START EXTRACTED MATERIAL
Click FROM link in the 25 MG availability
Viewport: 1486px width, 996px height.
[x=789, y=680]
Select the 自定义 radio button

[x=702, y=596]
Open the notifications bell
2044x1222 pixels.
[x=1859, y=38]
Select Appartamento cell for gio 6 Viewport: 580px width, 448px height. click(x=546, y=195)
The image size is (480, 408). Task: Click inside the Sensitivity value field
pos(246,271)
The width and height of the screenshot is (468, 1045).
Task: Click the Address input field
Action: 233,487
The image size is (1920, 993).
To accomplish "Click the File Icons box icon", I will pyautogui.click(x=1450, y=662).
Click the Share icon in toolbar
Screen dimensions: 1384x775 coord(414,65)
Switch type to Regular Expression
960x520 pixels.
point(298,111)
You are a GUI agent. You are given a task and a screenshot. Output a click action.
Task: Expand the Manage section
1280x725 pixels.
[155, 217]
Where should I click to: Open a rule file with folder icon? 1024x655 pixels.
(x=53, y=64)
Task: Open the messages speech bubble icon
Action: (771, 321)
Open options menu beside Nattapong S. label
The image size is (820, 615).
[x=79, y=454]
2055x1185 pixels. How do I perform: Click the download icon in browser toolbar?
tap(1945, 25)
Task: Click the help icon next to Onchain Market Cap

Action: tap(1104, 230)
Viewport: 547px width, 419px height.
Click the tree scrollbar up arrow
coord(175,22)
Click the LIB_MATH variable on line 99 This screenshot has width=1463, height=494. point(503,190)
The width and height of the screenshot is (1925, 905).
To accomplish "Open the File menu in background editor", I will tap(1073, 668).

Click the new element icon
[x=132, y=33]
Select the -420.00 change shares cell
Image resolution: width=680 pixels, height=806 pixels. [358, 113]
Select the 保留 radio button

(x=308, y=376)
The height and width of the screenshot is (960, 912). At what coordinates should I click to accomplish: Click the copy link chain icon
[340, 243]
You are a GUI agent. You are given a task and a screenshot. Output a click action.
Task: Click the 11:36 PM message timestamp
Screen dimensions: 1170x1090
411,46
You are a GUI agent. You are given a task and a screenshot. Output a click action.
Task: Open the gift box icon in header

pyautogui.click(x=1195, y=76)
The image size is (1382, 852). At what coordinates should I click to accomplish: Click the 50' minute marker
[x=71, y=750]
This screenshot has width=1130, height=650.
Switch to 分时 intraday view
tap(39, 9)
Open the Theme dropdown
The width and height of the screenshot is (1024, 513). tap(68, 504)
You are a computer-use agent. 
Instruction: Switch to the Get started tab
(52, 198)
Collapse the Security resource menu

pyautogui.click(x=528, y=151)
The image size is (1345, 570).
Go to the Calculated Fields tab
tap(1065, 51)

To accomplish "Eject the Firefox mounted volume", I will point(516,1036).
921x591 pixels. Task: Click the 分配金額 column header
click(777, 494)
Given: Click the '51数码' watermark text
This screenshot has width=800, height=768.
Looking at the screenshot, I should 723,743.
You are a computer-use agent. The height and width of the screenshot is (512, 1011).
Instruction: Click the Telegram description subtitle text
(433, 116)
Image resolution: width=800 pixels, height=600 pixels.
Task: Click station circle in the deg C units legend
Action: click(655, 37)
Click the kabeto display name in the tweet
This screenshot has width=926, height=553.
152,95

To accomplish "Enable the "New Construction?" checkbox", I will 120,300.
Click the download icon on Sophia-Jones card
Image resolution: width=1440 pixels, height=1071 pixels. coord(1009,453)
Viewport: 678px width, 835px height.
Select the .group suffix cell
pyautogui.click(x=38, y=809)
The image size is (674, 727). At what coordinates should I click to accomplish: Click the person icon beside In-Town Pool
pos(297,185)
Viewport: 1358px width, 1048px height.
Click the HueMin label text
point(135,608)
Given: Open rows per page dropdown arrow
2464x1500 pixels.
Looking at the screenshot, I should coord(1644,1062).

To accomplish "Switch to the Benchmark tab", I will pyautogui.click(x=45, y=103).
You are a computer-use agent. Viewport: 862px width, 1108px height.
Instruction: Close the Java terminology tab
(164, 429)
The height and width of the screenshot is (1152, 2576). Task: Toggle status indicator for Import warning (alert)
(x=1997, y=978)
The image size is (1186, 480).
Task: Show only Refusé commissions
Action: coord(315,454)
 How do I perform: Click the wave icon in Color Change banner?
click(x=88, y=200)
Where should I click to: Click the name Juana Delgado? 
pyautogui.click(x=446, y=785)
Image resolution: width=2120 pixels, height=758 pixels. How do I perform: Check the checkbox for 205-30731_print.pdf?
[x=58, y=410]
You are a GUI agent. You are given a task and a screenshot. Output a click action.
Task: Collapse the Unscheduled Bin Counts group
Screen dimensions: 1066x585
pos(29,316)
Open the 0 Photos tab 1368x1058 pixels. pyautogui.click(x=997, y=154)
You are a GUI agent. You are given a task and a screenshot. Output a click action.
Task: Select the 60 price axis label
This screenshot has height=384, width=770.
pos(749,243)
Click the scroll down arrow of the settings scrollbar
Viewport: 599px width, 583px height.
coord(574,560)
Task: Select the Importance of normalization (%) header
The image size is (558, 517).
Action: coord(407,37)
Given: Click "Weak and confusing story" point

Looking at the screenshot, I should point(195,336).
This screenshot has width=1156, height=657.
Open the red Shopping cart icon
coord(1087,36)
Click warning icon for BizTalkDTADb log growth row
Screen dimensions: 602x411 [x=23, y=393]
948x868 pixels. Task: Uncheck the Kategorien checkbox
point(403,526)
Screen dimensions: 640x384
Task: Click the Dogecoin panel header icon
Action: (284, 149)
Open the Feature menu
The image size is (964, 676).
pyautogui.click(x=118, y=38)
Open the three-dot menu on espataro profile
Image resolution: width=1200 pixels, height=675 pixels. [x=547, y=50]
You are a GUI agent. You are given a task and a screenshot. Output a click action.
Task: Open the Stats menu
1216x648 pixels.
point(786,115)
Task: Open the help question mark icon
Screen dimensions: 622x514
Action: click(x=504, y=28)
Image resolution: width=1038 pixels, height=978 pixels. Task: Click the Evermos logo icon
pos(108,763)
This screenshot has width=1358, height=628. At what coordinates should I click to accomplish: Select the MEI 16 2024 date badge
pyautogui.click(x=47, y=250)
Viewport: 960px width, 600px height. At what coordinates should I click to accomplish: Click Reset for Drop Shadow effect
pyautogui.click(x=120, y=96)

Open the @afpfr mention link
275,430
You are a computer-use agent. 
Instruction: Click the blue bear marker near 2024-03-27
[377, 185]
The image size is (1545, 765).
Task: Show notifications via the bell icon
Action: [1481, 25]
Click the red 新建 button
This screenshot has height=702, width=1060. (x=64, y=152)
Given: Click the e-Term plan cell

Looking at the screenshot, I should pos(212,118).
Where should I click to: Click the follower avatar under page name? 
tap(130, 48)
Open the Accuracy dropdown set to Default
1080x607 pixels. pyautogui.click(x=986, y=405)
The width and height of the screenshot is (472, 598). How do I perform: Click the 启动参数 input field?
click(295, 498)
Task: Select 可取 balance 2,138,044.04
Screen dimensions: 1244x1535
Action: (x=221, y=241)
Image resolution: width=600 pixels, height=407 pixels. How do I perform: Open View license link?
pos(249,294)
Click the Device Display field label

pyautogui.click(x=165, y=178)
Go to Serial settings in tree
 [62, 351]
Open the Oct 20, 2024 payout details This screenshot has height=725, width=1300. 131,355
END EXTRACTED MATERIAL
__WHAT YOU WILL DO__. Write out every record shown above, word for word.

__REPLY__.
Click FROM link in the 25 MG availability
Viewport: 1486px width, 996px height.
[x=789, y=680]
Select the 自定义 radio button

[x=702, y=596]
Open the notifications bell
2044x1222 pixels.
[x=1859, y=38]
Select Appartamento cell for gio 6 Viewport: 580px width, 448px height. click(x=546, y=195)
The image size is (480, 408). Task: Click inside the Sensitivity value field
pos(246,271)
The width and height of the screenshot is (468, 1045).
Task: Click the Address input field
Action: 233,487
The image size is (1920, 993).
To accomplish "Click the File Icons box icon", I will pyautogui.click(x=1450, y=662).
Click the Share icon in toolbar
Screen dimensions: 1384x775 coord(414,65)
Switch type to Regular Expression
960x520 pixels.
point(298,111)
You are a GUI agent. You are given a task and a screenshot. Output a click action.
Task: Expand the Manage section
1280x725 pixels.
[155, 217]
Where should I click to: Open a rule file with folder icon? 1024x655 pixels.
(x=53, y=64)
Task: Open the messages speech bubble icon
Action: (771, 321)
Open options menu beside Nattapong S. label
The image size is (820, 615).
[x=79, y=454]
2055x1185 pixels. How do I perform: Click the download icon in browser toolbar?
tap(1945, 25)
Task: Click the help icon next to Onchain Market Cap

Action: tap(1104, 230)
Viewport: 547px width, 419px height.
Click the tree scrollbar up arrow
coord(175,22)
Click the LIB_MATH variable on line 99 This screenshot has width=1463, height=494. point(503,190)
The width and height of the screenshot is (1925, 905).
To accomplish "Open the File menu in background editor", I will tap(1073, 668).

Click the new element icon
[x=132, y=33]
Select the -420.00 change shares cell
Image resolution: width=680 pixels, height=806 pixels. [358, 113]
Select the 保留 radio button

(x=308, y=376)
The height and width of the screenshot is (960, 912). At what coordinates should I click to accomplish: Click the copy link chain icon
[340, 243]
You are a GUI agent. You are given a task and a screenshot. Output a click action.
Task: Click the 11:36 PM message timestamp
Screen dimensions: 1170x1090
411,46
You are a GUI agent. You are given a task and a screenshot. Output a click action.
Task: Open the gift box icon in header

pyautogui.click(x=1195, y=76)
The image size is (1382, 852). At what coordinates should I click to accomplish: Click the 50' minute marker
[x=71, y=750]
This screenshot has width=1130, height=650.
Switch to 分时 intraday view
tap(39, 9)
Open the Theme dropdown
The width and height of the screenshot is (1024, 513). tap(68, 504)
You are a computer-use agent. 
Instruction: Switch to the Get started tab
(52, 198)
Collapse the Security resource menu

pyautogui.click(x=528, y=151)
The image size is (1345, 570).
Go to the Calculated Fields tab
tap(1065, 51)

To accomplish "Eject the Firefox mounted volume", I will point(516,1036).
921x591 pixels. Task: Click the 分配金額 column header
click(777, 494)
Given: Click the '51数码' watermark text
This screenshot has width=800, height=768.
Looking at the screenshot, I should 723,743.
You are a computer-use agent. The height and width of the screenshot is (512, 1011).
Instruction: Click the Telegram description subtitle text
(433, 116)
Image resolution: width=800 pixels, height=600 pixels.
Task: Click station circle in the deg C units legend
Action: click(655, 37)
Click the kabeto display name in the tweet
This screenshot has width=926, height=553.
152,95

To accomplish "Enable the "New Construction?" checkbox", I will 120,300.
Click the download icon on Sophia-Jones card
Image resolution: width=1440 pixels, height=1071 pixels. coord(1009,453)
Viewport: 678px width, 835px height.
Select the .group suffix cell
pyautogui.click(x=38, y=809)
The image size is (674, 727). At what coordinates should I click to accomplish: Click the person icon beside In-Town Pool
pos(297,185)
Viewport: 1358px width, 1048px height.
Click the HueMin label text
point(135,608)
Given: Open rows per page dropdown arrow
2464x1500 pixels.
Looking at the screenshot, I should coord(1644,1062).

To accomplish "Switch to the Benchmark tab", I will pyautogui.click(x=45, y=103).
You are a computer-use agent. Viewport: 862px width, 1108px height.
Instruction: Close the Java terminology tab
(164, 429)
The height and width of the screenshot is (1152, 2576). Task: Toggle status indicator for Import warning (alert)
(x=1997, y=978)
The image size is (1186, 480).
Task: Show only Refusé commissions
Action: coord(315,454)
 How do I perform: Click the wave icon in Color Change banner?
click(x=88, y=200)
Where should I click to: Click the name Juana Delgado? 
pyautogui.click(x=446, y=785)
Image resolution: width=2120 pixels, height=758 pixels. How do I perform: Check the checkbox for 205-30731_print.pdf?
[x=58, y=410]
You are a GUI agent. You are given a task and a screenshot. Output a click action.
Task: Collapse the Unscheduled Bin Counts group
Screen dimensions: 1066x585
pos(29,316)
Open the 0 Photos tab 1368x1058 pixels. pyautogui.click(x=997, y=154)
You are a GUI agent. You are given a task and a screenshot. Output a click action.
Task: Select the 60 price axis label
This screenshot has height=384, width=770.
pos(749,243)
Click the scroll down arrow of the settings scrollbar
Viewport: 599px width, 583px height.
coord(574,560)
Task: Select the Importance of normalization (%) header
The image size is (558, 517).
Action: coord(407,37)
Given: Click "Weak and confusing story" point

Looking at the screenshot, I should point(195,336).
This screenshot has width=1156, height=657.
Open the red Shopping cart icon
coord(1087,36)
Click warning icon for BizTalkDTADb log growth row
Screen dimensions: 602x411 [x=23, y=393]
948x868 pixels. Task: Uncheck the Kategorien checkbox
point(403,526)
Screen dimensions: 640x384
Task: Click the Dogecoin panel header icon
Action: (284, 149)
Open the Feature menu
The image size is (964, 676).
pyautogui.click(x=118, y=38)
Open the three-dot menu on espataro profile
Image resolution: width=1200 pixels, height=675 pixels. [x=547, y=50]
You are a GUI agent. You are given a task and a screenshot. Output a click action.
Task: Open the Stats menu
1216x648 pixels.
point(786,115)
Task: Open the help question mark icon
Screen dimensions: 622x514
Action: click(x=504, y=28)
Image resolution: width=1038 pixels, height=978 pixels. Task: Click the Evermos logo icon
pos(108,763)
This screenshot has width=1358, height=628. At what coordinates should I click to accomplish: Select the MEI 16 2024 date badge
pyautogui.click(x=47, y=250)
Viewport: 960px width, 600px height. At what coordinates should I click to accomplish: Click Reset for Drop Shadow effect
pyautogui.click(x=120, y=96)

Open the @afpfr mention link
275,430
You are a computer-use agent. 
Instruction: Click the blue bear marker near 2024-03-27
[377, 185]
The image size is (1545, 765).
Task: Show notifications via the bell icon
Action: [1481, 25]
Click the red 新建 button
This screenshot has height=702, width=1060. (x=64, y=152)
Given: Click the e-Term plan cell

Looking at the screenshot, I should pos(212,118).
Where should I click to: Click the follower avatar under page name? 
tap(130, 48)
Open the Accuracy dropdown set to Default
1080x607 pixels. pyautogui.click(x=986, y=405)
The width and height of the screenshot is (472, 598). How do I perform: Click the 启动参数 input field?
click(295, 498)
Task: Select 可取 balance 2,138,044.04
Screen dimensions: 1244x1535
Action: (x=221, y=241)
Image resolution: width=600 pixels, height=407 pixels. How do I perform: Open View license link?
pos(249,294)
Click the Device Display field label

pyautogui.click(x=165, y=178)
Go to Serial settings in tree
 [62, 351]
Open the Oct 20, 2024 payout details This screenshot has height=725, width=1300. 131,355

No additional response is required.